De tout temps, les cheveux demeurent un sujet fascinant, aussi anthropologique que profondément superficiel. Le sujet ne laisse (presque) personne indifférent. On sculpte les nôtres en se scrutant dans le miroir. On commente ceux des autres, parfois sans même s’en rendre compte.
Des femmes fortes qui ne s’excusent pas
En quête de femmes qui ont décidé de laisser leurs cheveux blancs – pour des raisons aussi multiples que les 101 visages qui font aujourd’hui partie de l’exposition – Ghislaine Heger fait passer le mot dans les cantons.
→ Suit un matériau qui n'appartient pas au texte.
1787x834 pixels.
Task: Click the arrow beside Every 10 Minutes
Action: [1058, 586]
Pour elle, peu importe l’âge, le métier, le statut social ou éventuellement l’orientation politique de ses modèles. D’emblée, elle s’oppose obstinément à émettre tout jugement. La cartographie de son travail documentaire l’emmène aux quatre coins de la Suisse romande.
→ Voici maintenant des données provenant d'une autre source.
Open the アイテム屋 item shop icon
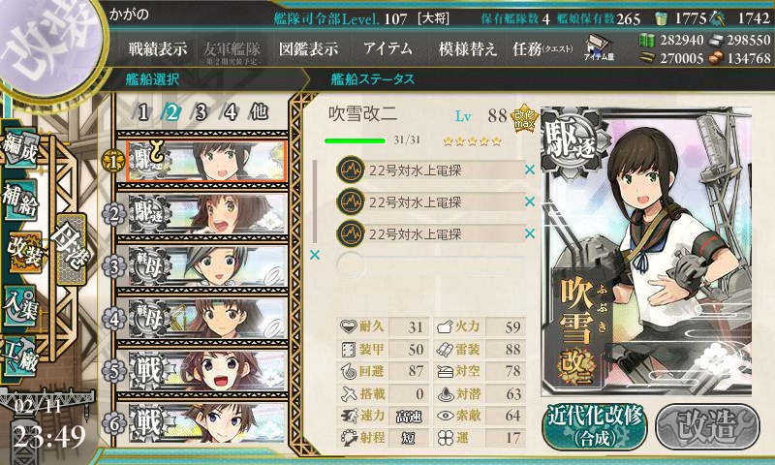The height and width of the screenshot is (465, 775). pos(599,47)
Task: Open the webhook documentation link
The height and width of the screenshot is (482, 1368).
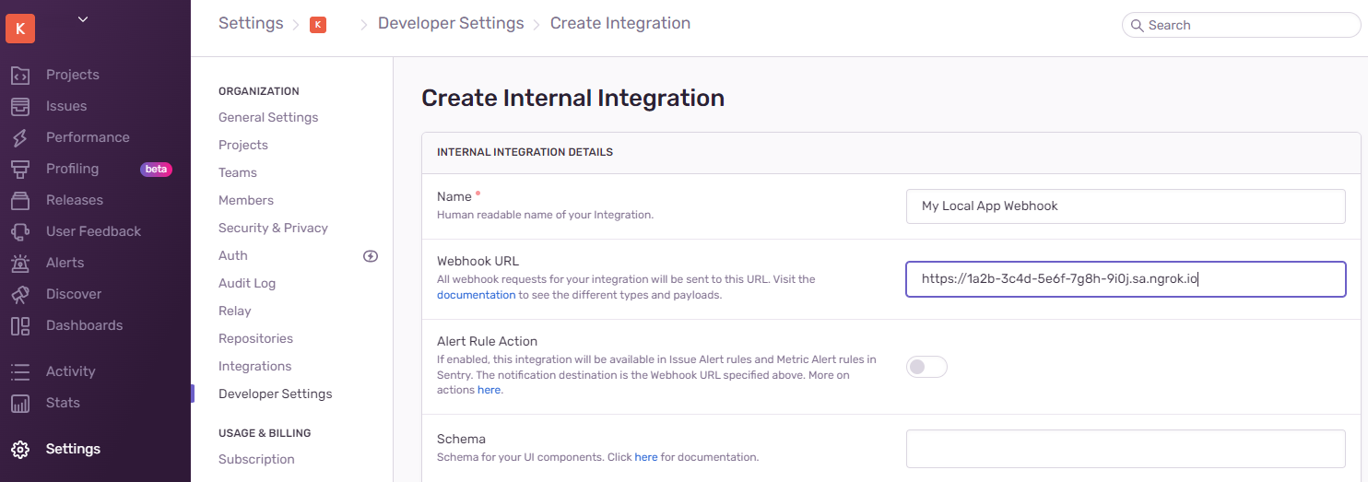Action: click(476, 295)
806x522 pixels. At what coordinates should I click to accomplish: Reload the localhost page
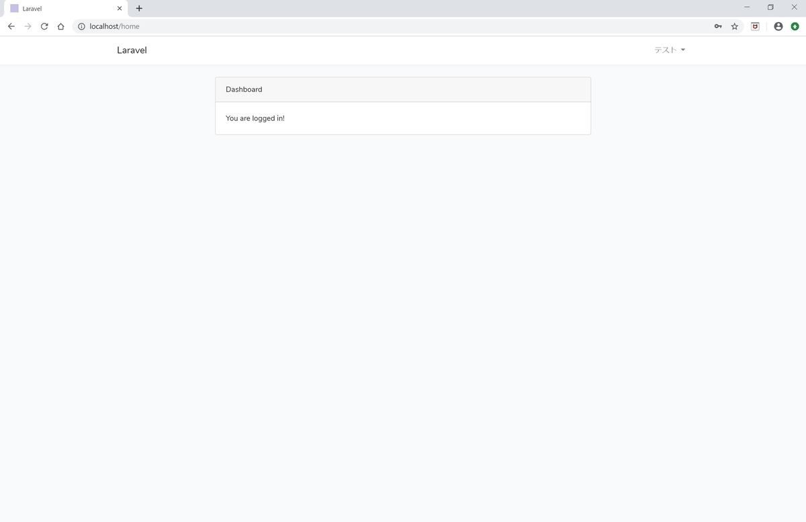tap(44, 26)
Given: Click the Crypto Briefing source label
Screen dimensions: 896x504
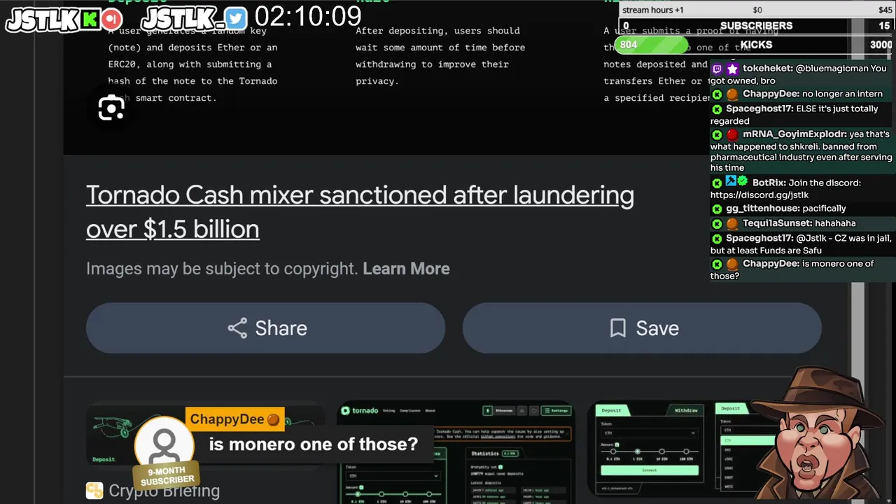Looking at the screenshot, I should tap(164, 491).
«Mes réflexions partent de l’humain, je ne cherche pas à être la meilleure photographe techniquement. Ce qui m’intéresse, c’est notre droit à être qui on est, sans avoir besoin de porter un masque et se justifier en permanence. Je suis partie dans un état d’esprit militant, qui s’est teinté de nuances au fur et à mesure de mes rencontres.»
«J’ai envie de montrer qu’une femme est bien plus que son apparence», revendique la cinéaste de formation, dont le projet précédent, Itinéraires entrecoupés, était consacré aux personnes qui ont été ou sont à l’aide sociale.
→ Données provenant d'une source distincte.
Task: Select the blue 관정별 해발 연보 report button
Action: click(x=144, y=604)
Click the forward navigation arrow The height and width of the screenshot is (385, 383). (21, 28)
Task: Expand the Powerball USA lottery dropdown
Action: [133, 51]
Les cheveux blancs comme outil de rébellion
Dans une ère obnubilée par la prise de position politique, les cheveux blancs chez les femmes sont souvent érigés comme un cheval de bataille contre les injonctions genrées dans notre société. À Hollywood, les stars désirant se délester de l’insoutenable poids du jeunisme instrumentalisent le naturel comme un outil de rébellion. Ainsi, on a vu Andie MacDowell et Sarah Jessica Parker suivre les pas de Helen Mirren et Jane Fonda.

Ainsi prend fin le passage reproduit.